9. Solution: Note $v_1,\cdots,v_n$ is a basis of $V$ and $\vp_1,\cdots,\vp_n$ is the corresponding dual basis of $V’$, we have \[(\psi(v_1)\vp_1+\cdots+\psi(v_n)\vp_n)(v_1)=\psi(v_1).\]Similarly, we also have\[(\psi(v_1)\vp_1+\cdots+\psi(v_n)\vp_n)(v_i)=\psi(v_i).\]Hence\[\psi=\psi(v_1)\vp_1+\cdots+\psi(v_n)\vp_n,\]as they coincide at a basis of $V$.

10. Solution: (a) $(S+T)’=S’+T’$ for all $S,T\in\ca L(V,W)$. For each $\vp\in W’$, we have \begin{align*} (S+T)'(\vp)(x)&=\vp((S+T)x)=\vp(Sx+Tx)=\vp(Sx)+\vp(Tx)\\&=S'(\vp)(x)+T'(\vp)(x)=(S’+T’)(\vp)(x) \end{align*} for all $x\in W$. The first and forth equality hold by the definition of dual map (3.99). The other ones hold by 3.6. Hence $(S+T)'(\vp)=(S’+T’)(\vp)$ for each $\vp\in W’$, namely $(S+T)’=S’+T’$.

(b) $(\lambda T)’=\lambda T’$ for all $\lambda\in\mb F$ and all $T\in\ca L(V,W)$. For each $\vp\in W’$, we have \begin{align*} (\lambda T)'(\vp)(x)&=\vp((\lambda T)x)=\vp(\lambda Tx)=\lambda\vp( Tx)\\&=\lambda T'(\vp)(x)=(\lambda T’)(\vp)(x) \end{align*}for all $x\in W$. Here we also use 3.6 and 3.99. Similarly, we conclude $(\lambda T)’=\lambda T’$.

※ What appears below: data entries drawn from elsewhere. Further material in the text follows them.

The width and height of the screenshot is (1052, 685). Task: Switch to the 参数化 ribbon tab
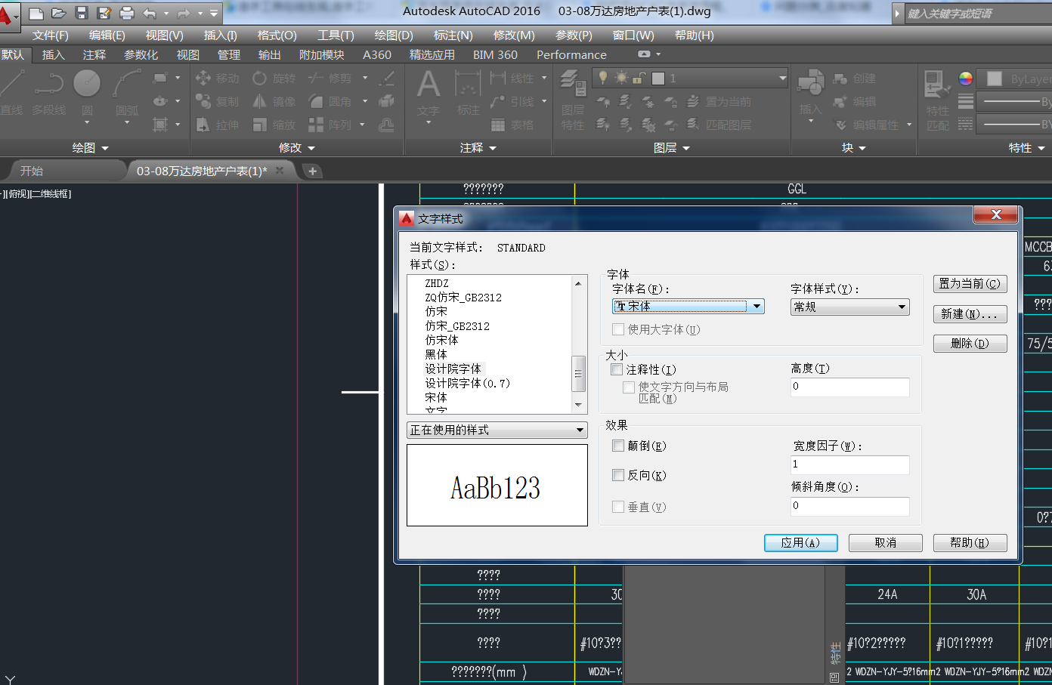(141, 54)
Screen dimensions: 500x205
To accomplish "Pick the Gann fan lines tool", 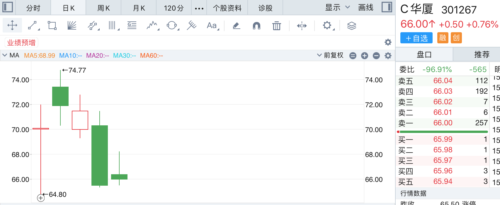I will [72, 25].
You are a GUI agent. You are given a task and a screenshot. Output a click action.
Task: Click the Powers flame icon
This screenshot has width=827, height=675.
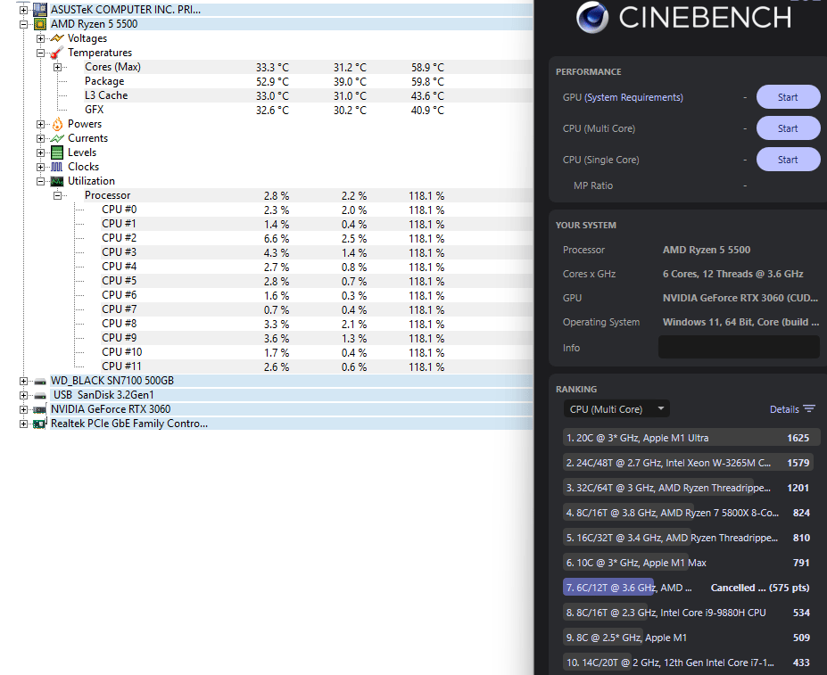click(x=57, y=124)
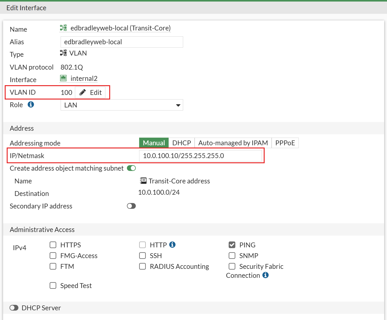
Task: Click the Transit-Core address object icon
Action: coord(143,181)
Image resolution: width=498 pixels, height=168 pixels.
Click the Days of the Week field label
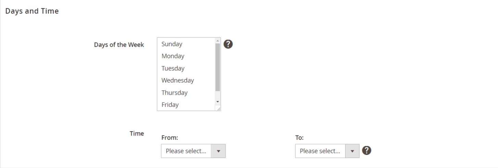point(119,45)
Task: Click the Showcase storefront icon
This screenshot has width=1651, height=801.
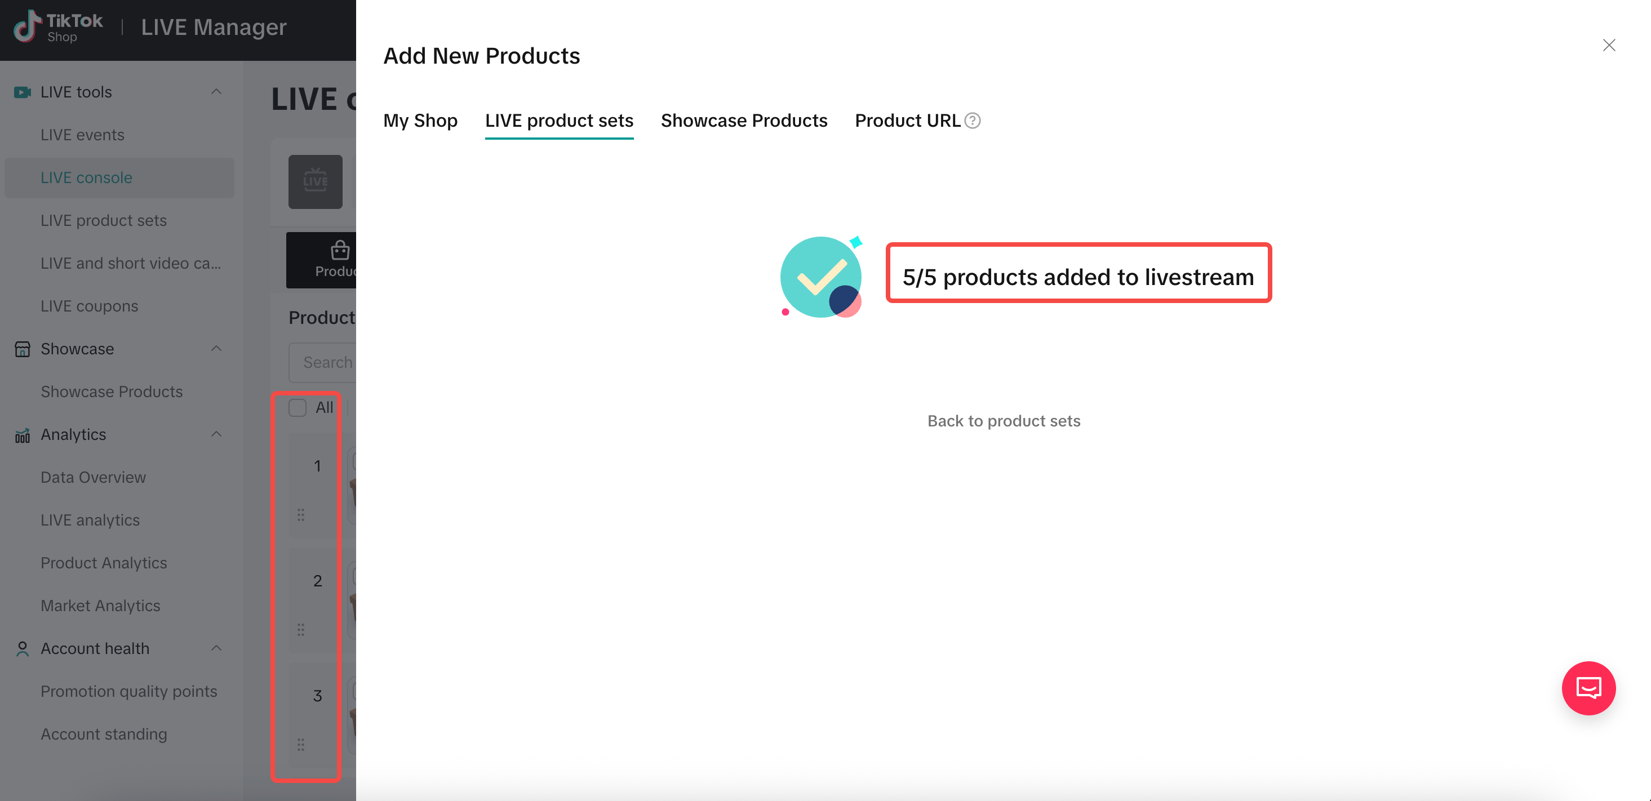Action: pos(22,349)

15. Solution: If $T=0$, then for any $f\in W’$ and any $v\in V$, we have $$(T’f)v=f(Tv)=f(0)=0.$$Therefore $T’f=0$ for all $f\in W’$ and hence $T’=0$.

Conversely, suppose $T’=0$, we are going to show that $T=0$ by contradiction. We assume that $T\ne 0$, then there exists $v\in V$ such that $Tv\ne 0$. Since $W$ is finite, it follows from Problem 3 that there exists $\vp\in W’$ such that $\vp(Tv)\ne 0$. Note that $(T’\vp)v=\vp(Tv)\ne 0$, which contradicts with the assumption that $T’=0$. Hence $T=0$.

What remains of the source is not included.